C&J is a differentiated energy services company that offers hydraulic fracturing, coiled tubing and pressure pumping services to large exploration and production companies with significant unconventional resource positions. They focus on the most complex projects in the most challenging basins, including South Texas, East Texas/North Louisiana and Western Oklahoma. Customers include (but are not limited to): EOG Resources (EOG), EXCO Resources (XCO), Anadarko (APC), Plains Exploration (PXP), Penn Virginia (PVA), Petrohawk (HK), El Paso (EP), Apache (APA) and Chesapeake (CHK). C&J currently operates 4 modern, 15,000 psi pressure rated hydraulic fractioning fleets, with a current aggregate of 142,000 horsepower, which will increase to 206,000 horsepower by the end of 2011, and further increasing to 270,000 after the delivery of fleet 8 in the second half of 2012. CJES also operates a fleet of 15 coiled tubing units, 16 double pump pressure pumps and 9 single pump pressure pumps. The company will have an additional 4 coiled tubing units and 5 double pump pressure pumps in 2011. C&J competes with other service companies performing fracturing services on highly complex wells such as: Baker Hughes (BHI), Halliburton (HAL), RPC Inc. (RPC) and FracTech. CJES has the highest average monthly revenue per horsepower (HHP) of $331 (followed by BHI with $273), and the highest return on capital employed of 43% (followed by 35% for FracTech).

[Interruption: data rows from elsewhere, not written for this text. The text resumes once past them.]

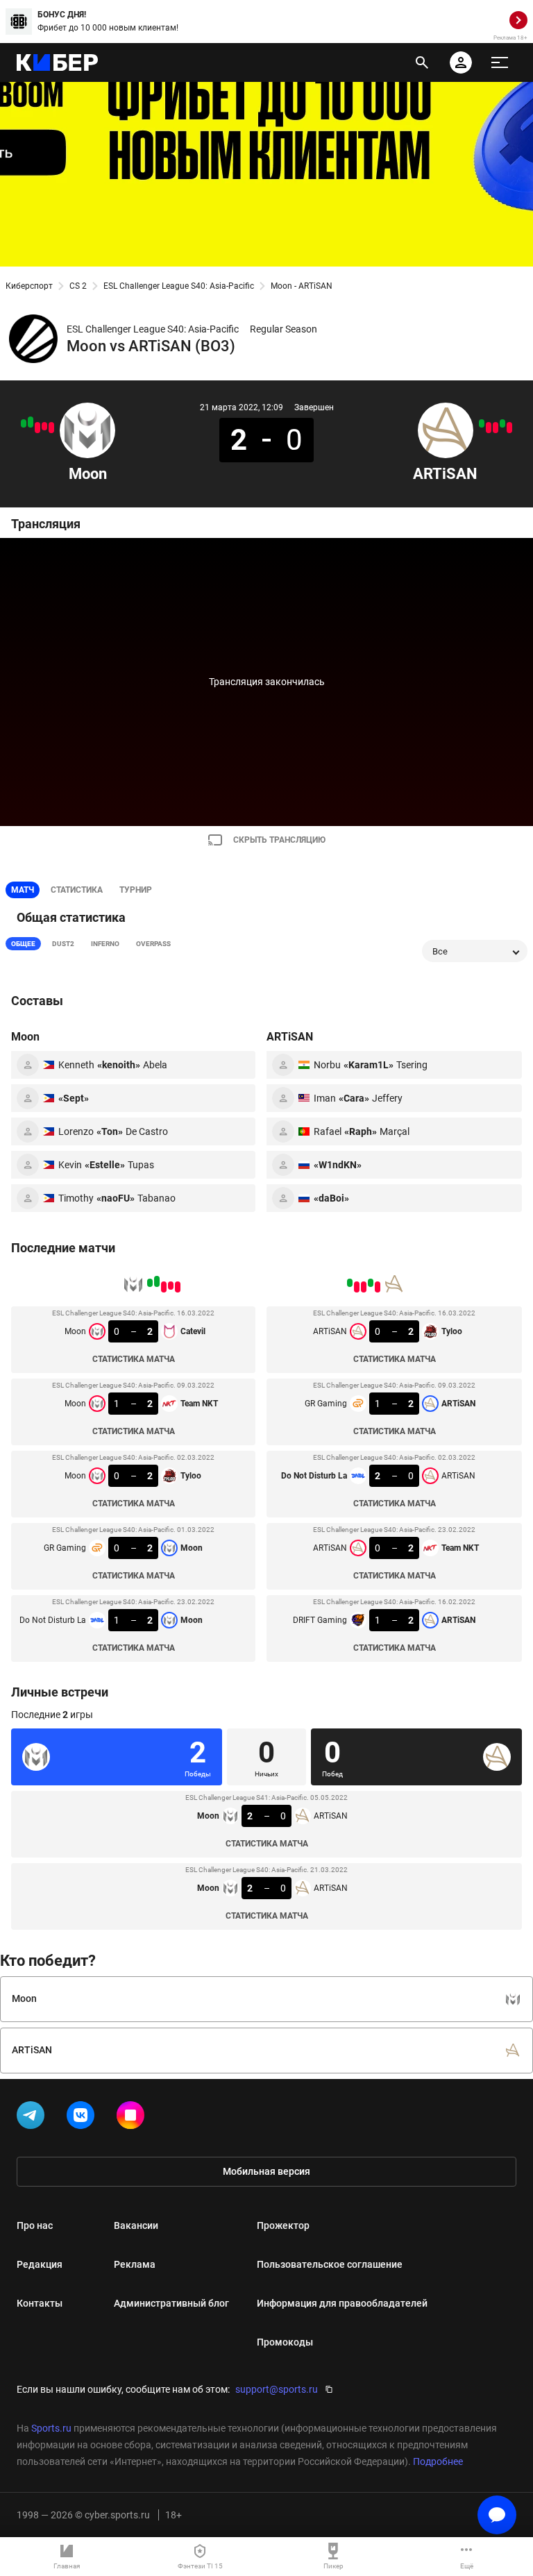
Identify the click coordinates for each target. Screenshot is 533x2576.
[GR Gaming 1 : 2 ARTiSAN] (502, 423)
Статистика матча (133, 1359)
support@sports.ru (276, 2389)
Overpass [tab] (153, 944)
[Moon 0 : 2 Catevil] (51, 427)
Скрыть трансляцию (279, 840)
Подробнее (438, 2461)
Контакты (39, 2303)
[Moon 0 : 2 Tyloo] (37, 427)
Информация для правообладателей (342, 2303)
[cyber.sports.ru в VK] (83, 2118)
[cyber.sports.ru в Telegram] (33, 2118)
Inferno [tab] (105, 944)
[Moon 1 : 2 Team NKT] (44, 426)
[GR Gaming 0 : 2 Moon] (30, 422)
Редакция (39, 2264)
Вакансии (136, 2225)
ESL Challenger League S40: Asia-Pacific (178, 286)
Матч (22, 890)
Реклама (134, 2264)
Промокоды (285, 2342)
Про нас (35, 2225)
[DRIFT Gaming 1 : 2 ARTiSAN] (481, 423)
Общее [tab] (23, 944)
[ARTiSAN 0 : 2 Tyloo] (509, 427)
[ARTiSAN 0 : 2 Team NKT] (488, 427)
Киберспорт (29, 286)
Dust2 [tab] (63, 944)
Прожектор (283, 2225)
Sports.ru (51, 2428)
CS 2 (78, 286)
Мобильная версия (266, 2171)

Revenue has also grown rapidly along with growth in HHP, with revenue growing at a 98% CAGR from 2008 to 2010, from $62.4 million to $244 million, and HHP growing from 34,000 in 2009 to 142,000 by April 2010. From 2008 to 2010, adjusted EBITDA grew from $19.9 million to $82.6 million. For the first quarter 2011, sales were up 290% over the same period in 2010 to $127 million, and EBITDA margin was up 41% from 238% in the same period for 2010. The company states that it has had 13 years of positive comp store sales. Based on the company’s guidance for 2Q2011, it will have outpaced the full year revenue from 2010 in just 6 months of 2011 by more than 25%. And maybe the most important aspect of all is that the company is profitable on a net income basis as well with over a 13% net income margin for 2010 and an increase to 22% for 1Q2011.
Unlike the brand name and growth retail IPOs that have come through recently, or the handful of growth tech IPOs creating a lot of buzz, C&J operates in a rather unsexy space. Nevertheless, this company is a growth story as can bee seen by its recent financial performance, and that growth is enough to have created plenty of demand. This may not have the same day one gains as the other “hot deals” this week in Dunkin’ Brands (DNKN) and Teavana (TEA), up 46% and 63% respectively, but C&J will still produce a nice day one return for those lucky enough to get an allocation on the deal.